**Task brief**
What follows is data; output all of it exactly as given.

(Collected data entries)
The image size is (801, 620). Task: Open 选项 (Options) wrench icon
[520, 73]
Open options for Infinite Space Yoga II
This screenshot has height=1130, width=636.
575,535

**Reply to the task**
The image size is (801, 620). Task: Open 选项 (Options) wrench icon
[520, 73]
Open options for Infinite Space Yoga II
This screenshot has height=1130, width=636.
575,535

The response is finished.